Inspecting build artifacts and creating PRs

What the agent does

The agent gets a structured prompt with:

  • The full GitHub issue body + comments
  • Extracted repro scripts (any code block containing import torch)
  • Exact paths to its isolated venv, worktree, and rebuild script
  • Debugging tool instructions (compute-sanitizer, Inductor/Triton env vars)
  • A 5-step workflow: Reproduce Investigate Fix Test Output

It maintains a running worklog so you can peek at progress. When done it produces report.md (root cause analysis) and fix.diff.

Reviewing and shipping

# Check what the agent found
ptq results 20260310-110505
 
# Apply the diff to your local pytorch checkout
ptq apply 20260310-110505
 
# Create a PR (opens $EDITOR for a mandatory human note)
ptq pr 20260310-110505
 
# Rebase onto latest main (agent auto-resolves conflicts)
ptq rebase 20260310-110505

PRs require a mandatory human note - you have to describe what the change does and why it’s correct. The PR body includes your note, the agent’s report, the repro script, and the full worklog. This keeps the human accountable for what ships.

Results So Far

Landed PRs

Fix NaN outputs in nn.MultiheadAttention (#176559) The native MHA fastpath only attempted SDPA when head_dim % 8 == 0. For non-multiples-of-8, it fell back to legacy fp16 ops that produced +inf logits and NaN outputs. The agent found the guard in attention.cu and removed the hard gate.

Fix CUTLASS mem-efficient attention on Blackwell (#176243) The kernel generator’s SM list ended at 100, leaving SM 120/121 (Blackwell) uncovered. The agent extended the sentinel to 122 and regenerated all 31 kernel files.

Closed Issues

Re-ran 4 stale SDPA backlog issues through ptq to verify whether they still reproduced on current nightly. They didn’t - closed them with repro attempts documented.

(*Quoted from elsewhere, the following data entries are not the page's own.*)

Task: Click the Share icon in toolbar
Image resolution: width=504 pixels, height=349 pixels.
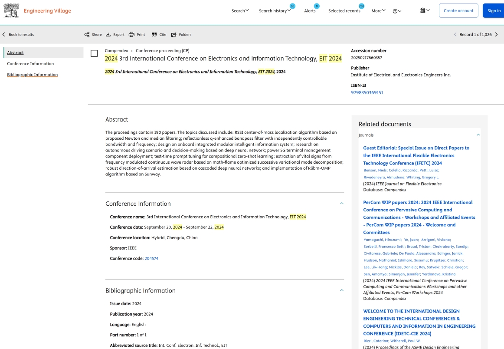Action: pos(87,34)
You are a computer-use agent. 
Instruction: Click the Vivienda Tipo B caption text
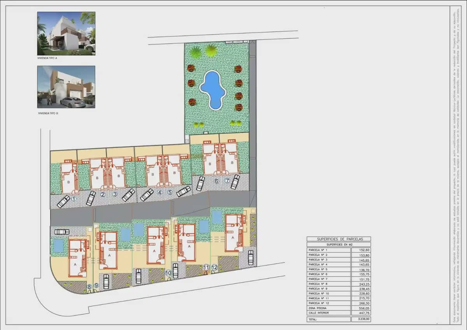pyautogui.click(x=47, y=113)
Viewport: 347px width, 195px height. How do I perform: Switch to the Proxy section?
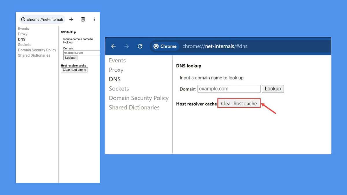click(116, 70)
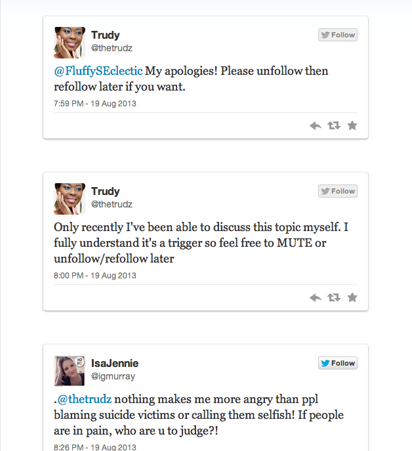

Design Decisions Worth Noting

  • Agent-agnostic: Claude, Codex, and Cursor all implement the same Agent protocol. Adding a new agent backend is one dataclass + registry entry.
  • Human-in-the-loop PRs: The tool deliberately does NOT auto-create PRs. You review the diff, write a human note, and decide whether to ship. The agent does the grunt work; the human owns the decision.
  • Context carry-forward: Re-runs append the prior worklog and report to the prompt, so the agent builds on previous attempts rather than starting from scratch.
  • Prompt library: Built-in presets for different investigation depths - repro-only (just confirm the bug), diagnose-and-plan (find root cause, propose fix, stop), fix-and-verify (implement and test). But please bring your own.
  • Take Over button: The web UI has a “Take Over” button that copies an SSH command dropping you directly into the job’s worktree with the venv activated. Useful when the agent gets close but you want to finish manually.
    • Even if you didnt use the agents this might be nice for making little isolated PyTorch worlds for you
  • Auto-rebase with conflict resolution: ptq rebase rebases the worktree onto newer main and, if there are conflicts, launches an agent to resolve them. If the agent can’t figure it out, it escalates to you.

Try It / Questions

Happy to walk anyone through it or pair on getting it running. If you have a pile of stale PyTorch issues you’ve been meaning to look at, this is a good way to triage them in bulk.

I have been and will continue to guinea pig this flow. I think it is useable enough for folks. There are still some more things I want to do. And I push to main. Feel free to fork, edit, update to your needs.